Saved entries
------------------------------------------------

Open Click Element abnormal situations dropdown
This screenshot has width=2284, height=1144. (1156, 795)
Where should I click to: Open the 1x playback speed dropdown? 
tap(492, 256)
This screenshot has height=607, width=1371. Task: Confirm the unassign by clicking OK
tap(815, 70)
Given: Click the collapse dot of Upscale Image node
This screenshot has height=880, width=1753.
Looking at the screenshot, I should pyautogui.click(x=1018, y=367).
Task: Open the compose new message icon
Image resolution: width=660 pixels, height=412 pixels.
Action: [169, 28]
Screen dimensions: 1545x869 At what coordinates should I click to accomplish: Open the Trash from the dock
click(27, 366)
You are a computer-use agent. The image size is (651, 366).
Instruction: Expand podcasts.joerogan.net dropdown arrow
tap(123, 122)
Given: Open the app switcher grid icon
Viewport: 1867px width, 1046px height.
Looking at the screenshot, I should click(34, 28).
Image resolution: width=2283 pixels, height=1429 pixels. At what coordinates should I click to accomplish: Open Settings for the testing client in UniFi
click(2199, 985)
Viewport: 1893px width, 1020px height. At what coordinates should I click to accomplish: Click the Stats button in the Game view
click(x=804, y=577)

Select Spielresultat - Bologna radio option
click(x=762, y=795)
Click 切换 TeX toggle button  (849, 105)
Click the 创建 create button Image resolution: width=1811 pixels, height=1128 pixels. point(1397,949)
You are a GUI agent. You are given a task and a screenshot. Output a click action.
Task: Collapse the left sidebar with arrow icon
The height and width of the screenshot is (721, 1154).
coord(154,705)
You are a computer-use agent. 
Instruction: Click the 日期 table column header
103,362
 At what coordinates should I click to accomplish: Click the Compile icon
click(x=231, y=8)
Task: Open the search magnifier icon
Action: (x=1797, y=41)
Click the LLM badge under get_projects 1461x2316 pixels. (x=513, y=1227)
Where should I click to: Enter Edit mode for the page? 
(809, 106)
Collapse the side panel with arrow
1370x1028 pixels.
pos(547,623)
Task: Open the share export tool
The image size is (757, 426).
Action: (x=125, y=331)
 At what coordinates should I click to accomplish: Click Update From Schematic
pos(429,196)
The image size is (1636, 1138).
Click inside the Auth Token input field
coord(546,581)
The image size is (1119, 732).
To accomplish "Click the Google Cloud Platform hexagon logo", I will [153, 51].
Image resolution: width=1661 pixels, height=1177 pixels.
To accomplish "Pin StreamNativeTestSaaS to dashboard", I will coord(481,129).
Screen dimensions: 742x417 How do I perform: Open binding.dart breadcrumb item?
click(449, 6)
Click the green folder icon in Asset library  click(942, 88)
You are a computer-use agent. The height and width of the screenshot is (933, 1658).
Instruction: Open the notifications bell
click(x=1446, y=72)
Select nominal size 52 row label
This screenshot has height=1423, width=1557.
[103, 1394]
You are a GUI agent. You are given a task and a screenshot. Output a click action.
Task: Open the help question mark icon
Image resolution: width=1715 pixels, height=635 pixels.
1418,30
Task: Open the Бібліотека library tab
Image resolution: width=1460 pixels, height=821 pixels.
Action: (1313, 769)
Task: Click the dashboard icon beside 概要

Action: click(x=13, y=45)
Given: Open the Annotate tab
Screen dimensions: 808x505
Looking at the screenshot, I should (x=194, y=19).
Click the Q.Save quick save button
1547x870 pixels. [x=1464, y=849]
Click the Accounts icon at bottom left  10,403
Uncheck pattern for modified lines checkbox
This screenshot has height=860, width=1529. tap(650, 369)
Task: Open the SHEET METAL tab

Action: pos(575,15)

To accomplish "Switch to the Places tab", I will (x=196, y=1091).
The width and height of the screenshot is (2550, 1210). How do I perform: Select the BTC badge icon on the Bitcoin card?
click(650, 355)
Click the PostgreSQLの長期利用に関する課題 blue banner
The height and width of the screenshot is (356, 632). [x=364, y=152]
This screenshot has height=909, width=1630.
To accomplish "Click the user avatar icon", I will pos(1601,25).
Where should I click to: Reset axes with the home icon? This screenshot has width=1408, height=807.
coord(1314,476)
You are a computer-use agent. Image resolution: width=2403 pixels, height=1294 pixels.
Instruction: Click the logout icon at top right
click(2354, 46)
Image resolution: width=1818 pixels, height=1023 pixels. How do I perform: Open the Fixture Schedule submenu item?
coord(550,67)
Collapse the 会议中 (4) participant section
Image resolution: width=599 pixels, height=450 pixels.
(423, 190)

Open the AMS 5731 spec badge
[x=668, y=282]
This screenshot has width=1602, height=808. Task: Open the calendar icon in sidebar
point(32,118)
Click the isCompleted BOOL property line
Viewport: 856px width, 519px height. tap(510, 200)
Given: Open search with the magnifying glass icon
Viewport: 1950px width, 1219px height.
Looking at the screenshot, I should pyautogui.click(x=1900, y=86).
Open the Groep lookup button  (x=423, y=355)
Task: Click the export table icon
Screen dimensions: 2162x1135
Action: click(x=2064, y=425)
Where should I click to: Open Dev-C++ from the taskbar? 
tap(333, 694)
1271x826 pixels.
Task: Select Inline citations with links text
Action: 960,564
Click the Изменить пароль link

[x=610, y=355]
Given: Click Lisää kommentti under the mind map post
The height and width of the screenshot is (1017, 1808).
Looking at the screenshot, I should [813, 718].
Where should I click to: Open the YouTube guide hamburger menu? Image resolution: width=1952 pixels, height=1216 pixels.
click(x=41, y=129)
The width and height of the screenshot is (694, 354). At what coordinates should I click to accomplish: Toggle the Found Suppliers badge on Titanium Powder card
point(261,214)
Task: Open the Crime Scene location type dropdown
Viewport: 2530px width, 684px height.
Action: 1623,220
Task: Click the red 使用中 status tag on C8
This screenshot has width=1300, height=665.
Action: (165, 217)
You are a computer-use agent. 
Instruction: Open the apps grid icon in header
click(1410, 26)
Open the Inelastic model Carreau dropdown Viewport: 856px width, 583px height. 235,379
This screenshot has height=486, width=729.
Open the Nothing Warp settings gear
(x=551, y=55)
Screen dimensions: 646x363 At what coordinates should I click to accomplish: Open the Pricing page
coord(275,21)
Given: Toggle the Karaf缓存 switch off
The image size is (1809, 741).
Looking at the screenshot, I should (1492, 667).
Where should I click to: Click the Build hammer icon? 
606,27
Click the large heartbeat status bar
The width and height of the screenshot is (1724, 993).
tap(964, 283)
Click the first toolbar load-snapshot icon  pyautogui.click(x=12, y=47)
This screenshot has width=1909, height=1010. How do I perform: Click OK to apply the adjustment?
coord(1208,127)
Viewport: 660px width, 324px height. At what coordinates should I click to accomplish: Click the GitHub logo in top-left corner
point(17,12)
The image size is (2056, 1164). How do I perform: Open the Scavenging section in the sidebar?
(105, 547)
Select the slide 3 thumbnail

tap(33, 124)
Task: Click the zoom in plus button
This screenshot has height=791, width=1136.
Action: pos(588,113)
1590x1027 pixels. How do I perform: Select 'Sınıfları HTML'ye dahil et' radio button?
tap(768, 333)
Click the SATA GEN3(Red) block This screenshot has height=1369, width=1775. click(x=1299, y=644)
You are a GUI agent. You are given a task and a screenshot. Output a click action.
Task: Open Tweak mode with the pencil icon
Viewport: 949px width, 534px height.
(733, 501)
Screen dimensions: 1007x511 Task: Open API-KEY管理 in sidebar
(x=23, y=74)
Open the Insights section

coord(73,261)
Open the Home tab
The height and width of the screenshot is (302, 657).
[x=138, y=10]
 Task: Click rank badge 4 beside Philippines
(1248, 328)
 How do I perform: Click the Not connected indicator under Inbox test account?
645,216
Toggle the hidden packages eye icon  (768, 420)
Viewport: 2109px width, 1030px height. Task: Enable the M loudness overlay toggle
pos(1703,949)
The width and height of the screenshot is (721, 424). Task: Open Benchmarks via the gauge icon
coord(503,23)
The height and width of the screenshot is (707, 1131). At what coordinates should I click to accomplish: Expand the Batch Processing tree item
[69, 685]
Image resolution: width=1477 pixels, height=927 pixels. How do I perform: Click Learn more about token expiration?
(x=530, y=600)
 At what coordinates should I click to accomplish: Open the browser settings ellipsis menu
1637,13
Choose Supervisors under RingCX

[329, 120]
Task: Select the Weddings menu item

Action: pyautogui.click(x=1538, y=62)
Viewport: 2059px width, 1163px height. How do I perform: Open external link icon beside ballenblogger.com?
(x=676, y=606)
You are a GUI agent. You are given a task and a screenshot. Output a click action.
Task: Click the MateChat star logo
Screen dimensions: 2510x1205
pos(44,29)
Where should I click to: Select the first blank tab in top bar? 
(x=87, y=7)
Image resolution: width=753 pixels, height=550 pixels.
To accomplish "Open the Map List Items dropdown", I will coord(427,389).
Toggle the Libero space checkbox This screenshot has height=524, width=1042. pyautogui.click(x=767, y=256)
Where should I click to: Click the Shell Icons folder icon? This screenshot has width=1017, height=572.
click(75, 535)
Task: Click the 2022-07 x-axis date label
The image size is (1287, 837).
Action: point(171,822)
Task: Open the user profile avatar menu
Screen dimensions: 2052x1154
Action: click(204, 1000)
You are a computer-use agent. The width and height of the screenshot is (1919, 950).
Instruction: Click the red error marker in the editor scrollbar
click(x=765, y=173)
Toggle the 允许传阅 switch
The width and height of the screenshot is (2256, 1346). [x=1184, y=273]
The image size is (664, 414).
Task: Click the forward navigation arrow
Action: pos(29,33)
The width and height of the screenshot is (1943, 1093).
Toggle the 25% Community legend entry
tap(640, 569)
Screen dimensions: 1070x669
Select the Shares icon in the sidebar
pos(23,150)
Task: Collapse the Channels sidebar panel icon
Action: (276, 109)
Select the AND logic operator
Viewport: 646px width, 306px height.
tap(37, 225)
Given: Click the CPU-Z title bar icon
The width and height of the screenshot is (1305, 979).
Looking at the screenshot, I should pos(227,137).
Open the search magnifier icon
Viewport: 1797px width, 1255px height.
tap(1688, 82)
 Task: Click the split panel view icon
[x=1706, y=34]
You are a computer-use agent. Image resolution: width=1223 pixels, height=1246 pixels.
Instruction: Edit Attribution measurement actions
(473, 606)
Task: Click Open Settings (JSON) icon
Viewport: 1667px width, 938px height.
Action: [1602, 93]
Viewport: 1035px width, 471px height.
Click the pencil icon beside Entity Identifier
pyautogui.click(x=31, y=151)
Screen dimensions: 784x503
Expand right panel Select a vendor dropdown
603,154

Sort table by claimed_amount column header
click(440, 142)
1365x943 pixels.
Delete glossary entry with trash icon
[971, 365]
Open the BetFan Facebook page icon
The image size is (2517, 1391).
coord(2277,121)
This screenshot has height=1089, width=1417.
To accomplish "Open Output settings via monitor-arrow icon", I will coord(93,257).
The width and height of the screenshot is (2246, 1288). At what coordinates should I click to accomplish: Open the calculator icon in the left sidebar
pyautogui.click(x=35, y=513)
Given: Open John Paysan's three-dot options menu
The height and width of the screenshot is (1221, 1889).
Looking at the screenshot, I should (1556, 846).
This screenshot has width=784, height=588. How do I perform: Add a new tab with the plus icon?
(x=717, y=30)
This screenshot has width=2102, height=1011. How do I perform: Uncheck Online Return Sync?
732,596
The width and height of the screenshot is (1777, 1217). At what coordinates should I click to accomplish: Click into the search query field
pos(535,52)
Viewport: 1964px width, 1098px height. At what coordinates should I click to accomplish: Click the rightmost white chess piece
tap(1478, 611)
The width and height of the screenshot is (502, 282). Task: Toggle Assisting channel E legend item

------------------------------------------------

■ **What you should do**: Your task for the entries above: copy exactly the span starting with the line with "Instruction: Open the notifications bell" and going on through the line with "Click the Accounts", both lines included, and nothing else.

■ **Expected output**:
Instruction: Open the notifications bell
click(x=1446, y=72)
Select nominal size 52 row label
This screenshot has height=1423, width=1557.
[103, 1394]
You are a GUI agent. You are given a task and a screenshot. Output a click action.
Task: Open the help question mark icon
Image resolution: width=1715 pixels, height=635 pixels.
1418,30
Task: Open the Бібліотека library tab
Image resolution: width=1460 pixels, height=821 pixels.
Action: (1313, 769)
Task: Click the dashboard icon beside 概要

Action: click(x=13, y=45)
Given: Open the Annotate tab
Screen dimensions: 808x505
Looking at the screenshot, I should (x=194, y=19).
Click the Q.Save quick save button
1547x870 pixels. [x=1464, y=849]
Click the Accounts icon at bottom left  10,403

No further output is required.